__REQUIREMENT__.
Turn the records, from the line containing "Task: Open ABF settings gear icon" through the end, into a JSON list of strings with one string per line and no blank lines. Leave out the pictures.
------------
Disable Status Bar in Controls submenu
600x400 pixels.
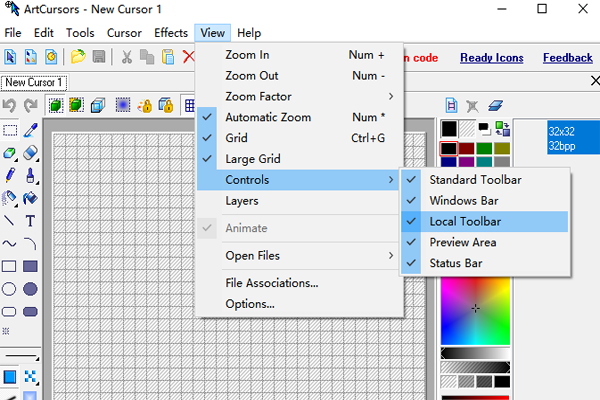point(457,263)
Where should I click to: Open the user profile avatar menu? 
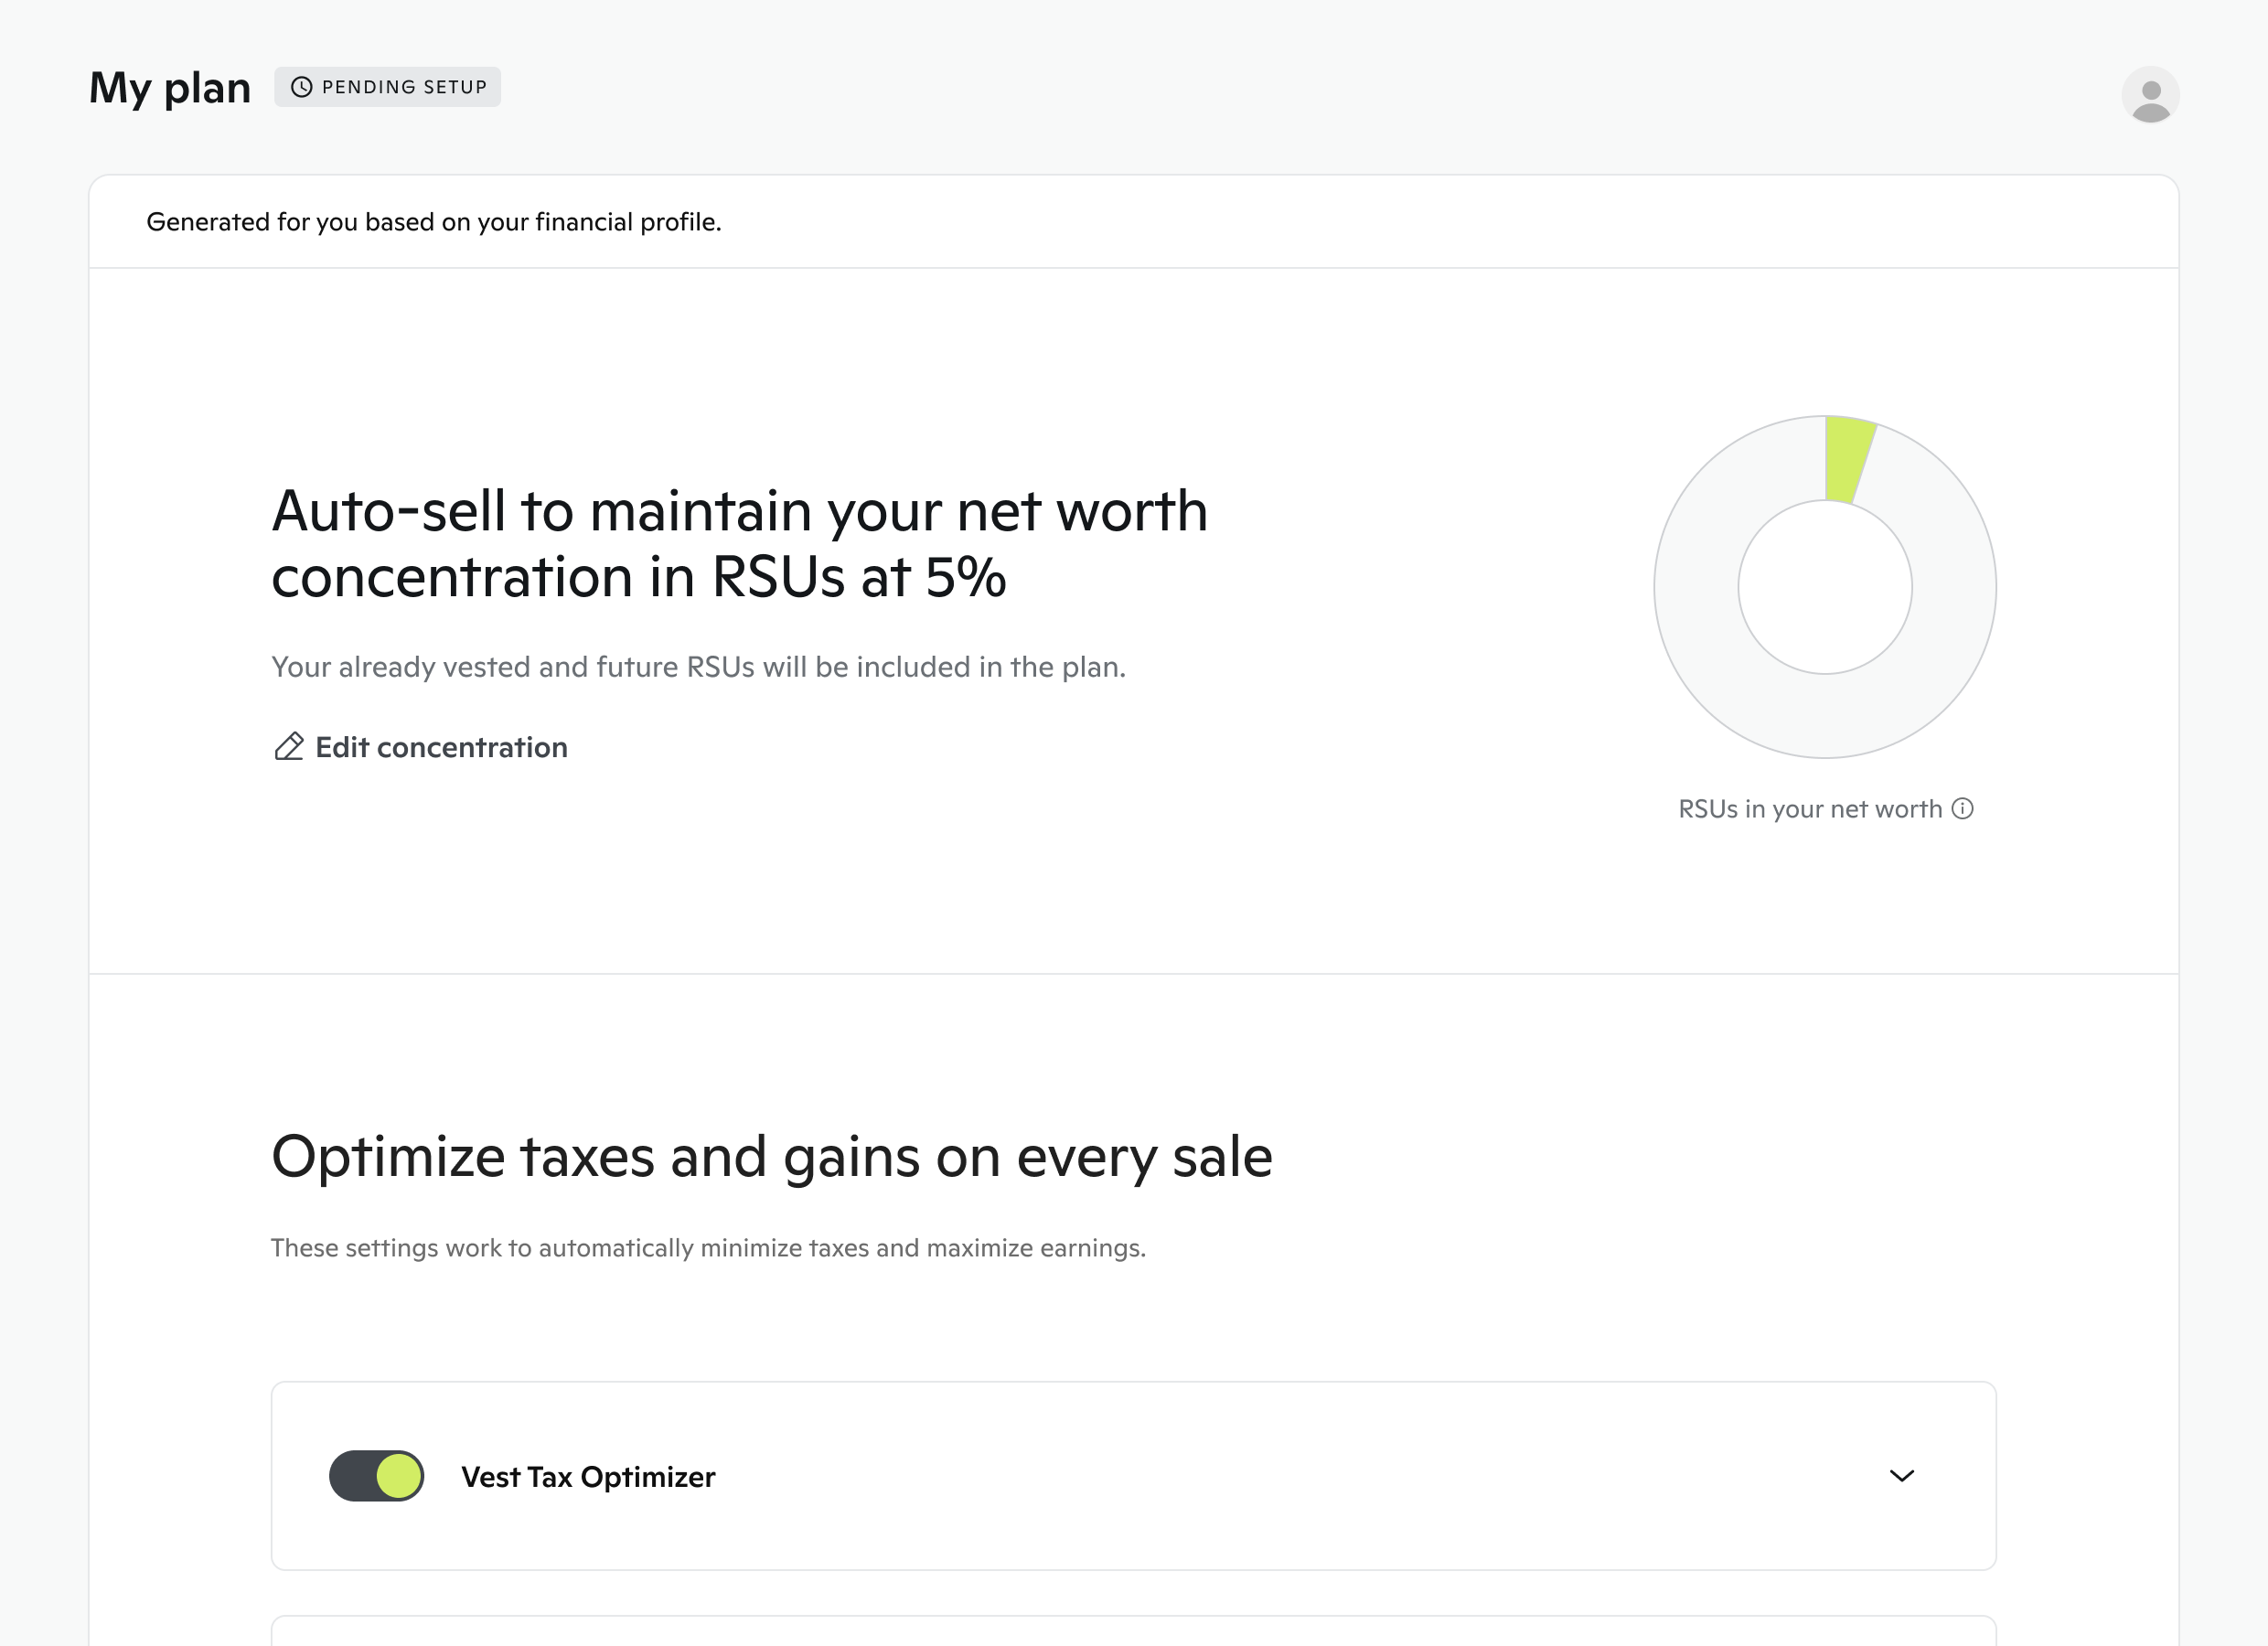[2150, 95]
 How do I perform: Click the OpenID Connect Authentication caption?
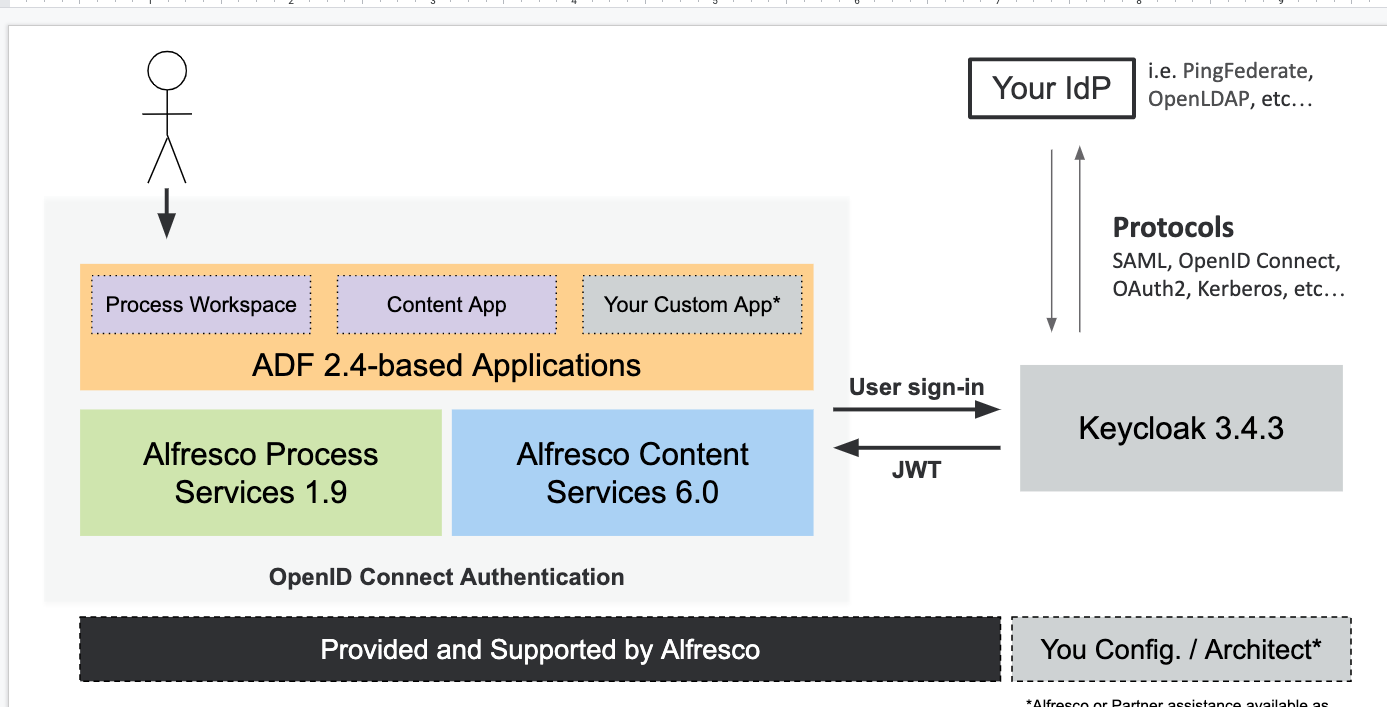coord(446,577)
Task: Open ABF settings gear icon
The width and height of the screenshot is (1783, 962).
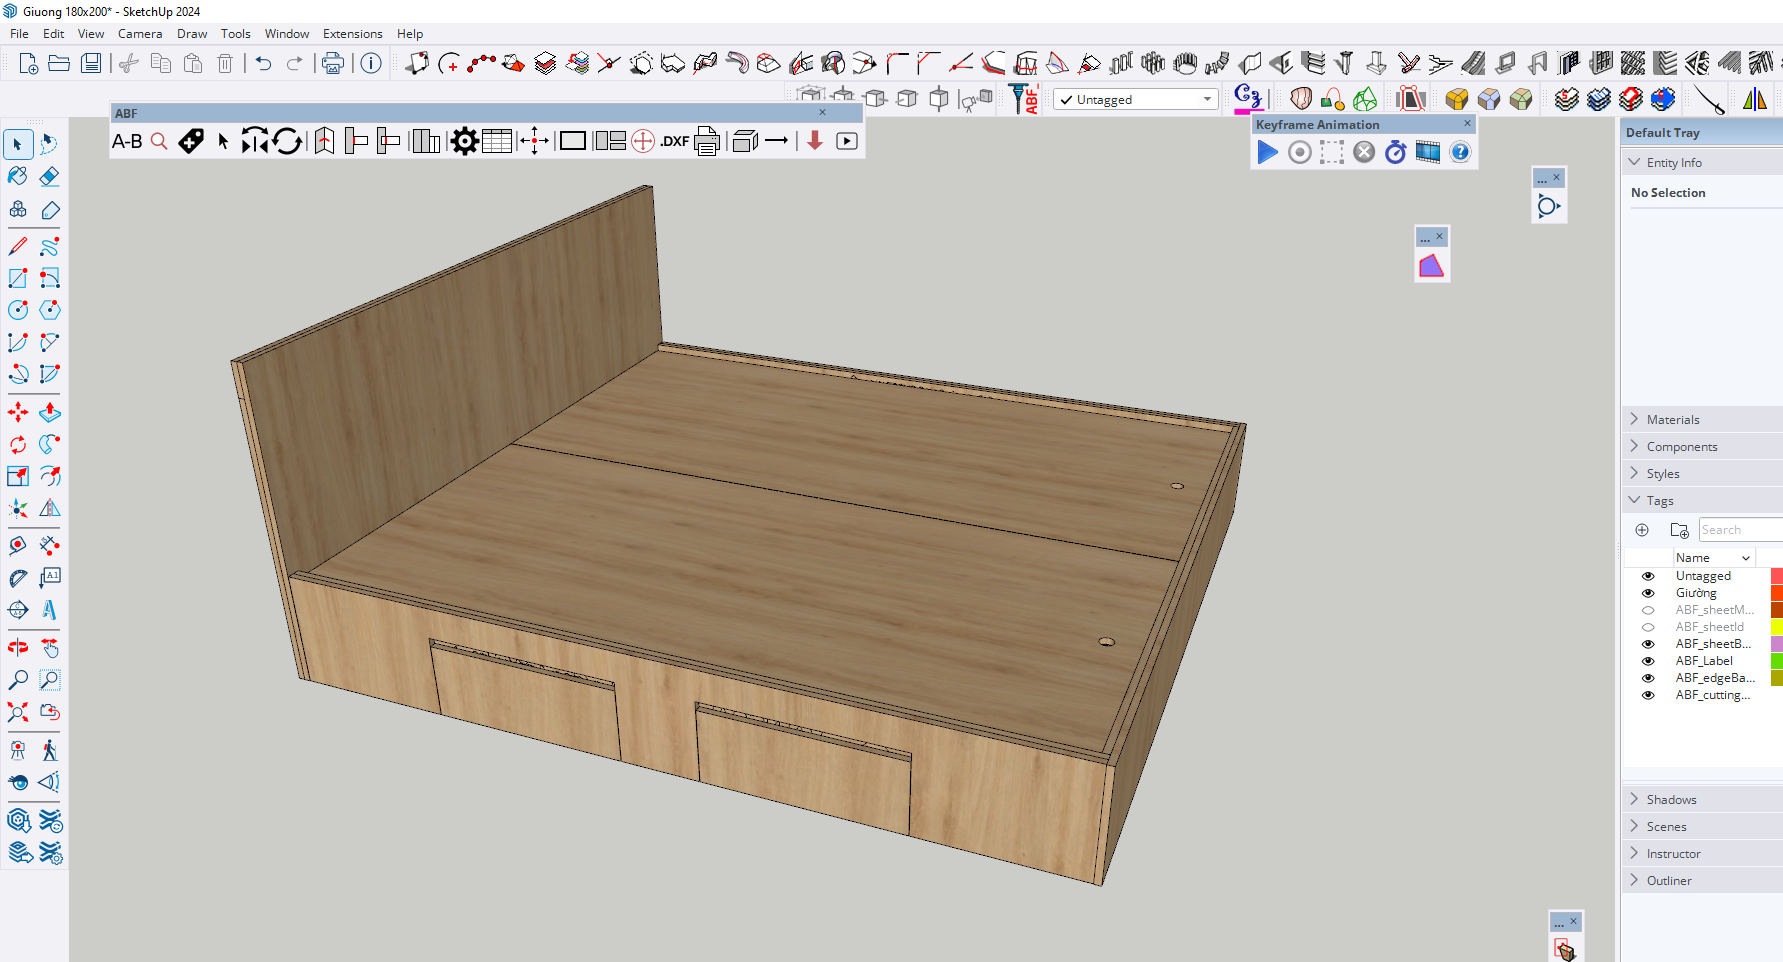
------------
__TASK RESPONSE__.
[
  "Task: Open ABF settings gear icon",
  "The width and height of the screenshot is (1783, 962)."
]